“Brian, I’m so happy today, I finally hired myself a personal assistant!”
“Congratulations” I say, “I’d love to meet your new assistant sometime”
David replies a little dejected “What do you mean? I brought him in with me. Brian, meet John, my new assistant”
I look up, but all I see is David. “Uhh, I’m sorry” I stutter, “I don’t see John in here”.
Reinvigorated, David says “Sure you do! John, meet Brian”
I remain seated; bewildered that David is asking me to introduce myself to an individual that I don’t see. David continues “Brian, please shake John’s hand, he thinks you don’t like him”. Feeling a bit odd, I extend my hand, but I don’t see or feel anything. Patronizingly David commands me “Don’t just hold his hand, shake it like you mean it!” So playing along, I shake my hand in the empty air. “Awww, doesn’t that feel better” Says David.
As I sit there contemplating the sanity of my co-worker, David begins to explain to me all the benefits of his new assistant. He tells me of how John is has a good track record at his previous jobs, and that he believes that with John’s help he will be able to achieve his full potential, becoming even more successful than ever in accomplishing his career.

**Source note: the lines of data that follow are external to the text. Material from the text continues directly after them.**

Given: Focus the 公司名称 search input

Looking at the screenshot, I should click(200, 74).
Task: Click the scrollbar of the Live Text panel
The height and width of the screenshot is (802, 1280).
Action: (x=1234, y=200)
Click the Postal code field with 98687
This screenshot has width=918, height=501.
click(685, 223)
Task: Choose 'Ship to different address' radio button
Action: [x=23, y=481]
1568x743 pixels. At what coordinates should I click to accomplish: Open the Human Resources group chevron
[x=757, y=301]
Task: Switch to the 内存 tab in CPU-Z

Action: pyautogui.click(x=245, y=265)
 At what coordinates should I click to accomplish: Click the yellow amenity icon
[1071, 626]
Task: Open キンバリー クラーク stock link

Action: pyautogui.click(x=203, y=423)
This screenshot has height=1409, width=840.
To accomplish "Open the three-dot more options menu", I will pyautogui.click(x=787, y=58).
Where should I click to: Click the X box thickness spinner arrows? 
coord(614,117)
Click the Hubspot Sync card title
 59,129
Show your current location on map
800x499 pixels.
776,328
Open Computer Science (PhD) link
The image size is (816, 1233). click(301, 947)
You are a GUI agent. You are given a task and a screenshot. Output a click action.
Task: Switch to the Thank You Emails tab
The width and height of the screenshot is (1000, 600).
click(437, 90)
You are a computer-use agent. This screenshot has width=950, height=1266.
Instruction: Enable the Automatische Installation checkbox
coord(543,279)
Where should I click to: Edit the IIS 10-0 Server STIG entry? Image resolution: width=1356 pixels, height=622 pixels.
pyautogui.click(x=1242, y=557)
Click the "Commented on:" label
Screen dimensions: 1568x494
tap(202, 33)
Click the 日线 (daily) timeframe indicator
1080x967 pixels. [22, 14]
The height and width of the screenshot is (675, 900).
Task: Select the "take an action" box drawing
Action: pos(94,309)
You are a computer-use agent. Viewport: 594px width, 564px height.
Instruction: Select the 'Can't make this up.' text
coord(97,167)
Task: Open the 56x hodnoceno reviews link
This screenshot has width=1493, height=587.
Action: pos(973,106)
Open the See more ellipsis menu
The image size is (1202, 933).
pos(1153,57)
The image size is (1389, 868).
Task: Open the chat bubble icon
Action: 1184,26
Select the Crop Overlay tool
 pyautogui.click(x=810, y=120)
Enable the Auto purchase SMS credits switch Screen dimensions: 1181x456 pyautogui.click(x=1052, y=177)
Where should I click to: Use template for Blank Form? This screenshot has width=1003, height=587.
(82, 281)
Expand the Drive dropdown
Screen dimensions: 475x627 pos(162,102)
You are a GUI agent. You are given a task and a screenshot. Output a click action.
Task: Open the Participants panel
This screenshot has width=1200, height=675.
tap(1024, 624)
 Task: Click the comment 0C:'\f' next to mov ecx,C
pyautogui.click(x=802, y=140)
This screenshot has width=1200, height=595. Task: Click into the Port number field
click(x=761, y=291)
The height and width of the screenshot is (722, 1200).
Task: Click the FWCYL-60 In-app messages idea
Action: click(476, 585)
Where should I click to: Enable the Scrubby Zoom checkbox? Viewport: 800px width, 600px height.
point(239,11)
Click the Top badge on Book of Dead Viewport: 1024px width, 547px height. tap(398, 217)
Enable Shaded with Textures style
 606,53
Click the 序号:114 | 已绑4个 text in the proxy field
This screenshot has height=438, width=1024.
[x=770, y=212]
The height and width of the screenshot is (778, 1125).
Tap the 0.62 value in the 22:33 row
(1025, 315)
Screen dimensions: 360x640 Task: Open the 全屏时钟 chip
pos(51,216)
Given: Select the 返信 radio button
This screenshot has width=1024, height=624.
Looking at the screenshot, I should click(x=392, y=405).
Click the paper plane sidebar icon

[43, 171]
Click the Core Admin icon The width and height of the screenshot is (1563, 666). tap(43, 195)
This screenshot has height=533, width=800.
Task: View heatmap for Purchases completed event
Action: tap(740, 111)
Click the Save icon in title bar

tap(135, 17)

The more I listen, the more I wonder if I should be placing a call the HR to see if my good friend David needs to get some help. The more cynical part of me wants to blurt out “What? Did you bring an imaginary friend to work? Is this a joke? What’s the date, April first? Do you really want me to believe that I shook the hand of an individual that I can’t see, hear or smell? No, David, you’ve lost your marbles and you need some professional help!”
But, not wanting to offend or hurt my friend and co-worker, I congratulate him again on his new assistant and take a “wait and see” approach. I decide that if he is able to become more productive, make more money and find more joy in his job with this unseen assistant, then that is okay by me. However, I will keep my out for other signs that he is losing grip with reality.
This scenario seems like the most logical way most of us would react to the scenario presented. The default position would be that of disbelief.
But imagine for a minute if all our lives we had been conditioned to believe in unseen personal assistants. In that case a much greater percentage would accept David’s presentation of his personal assistant as completely normal. We might even condition ourselves to actually “feel” the handshake, and perhaps we might even invite our unseen assistant to shake the hand of the other unseen assistant, reinforcing the concept to ourselves.
Only under the conditioning of a presupposition that unseen assistants exist would it be logical to hold a so-called agnostic position. That is to say, if the default position is belief without evidence, rather than skepticism, then and only then does it make sense to say “I don’t know if unseen personal assistants really exist” In reality most people would be a-personal-assistants, correlating with a-theistic if the question were about the existence of an invisible god.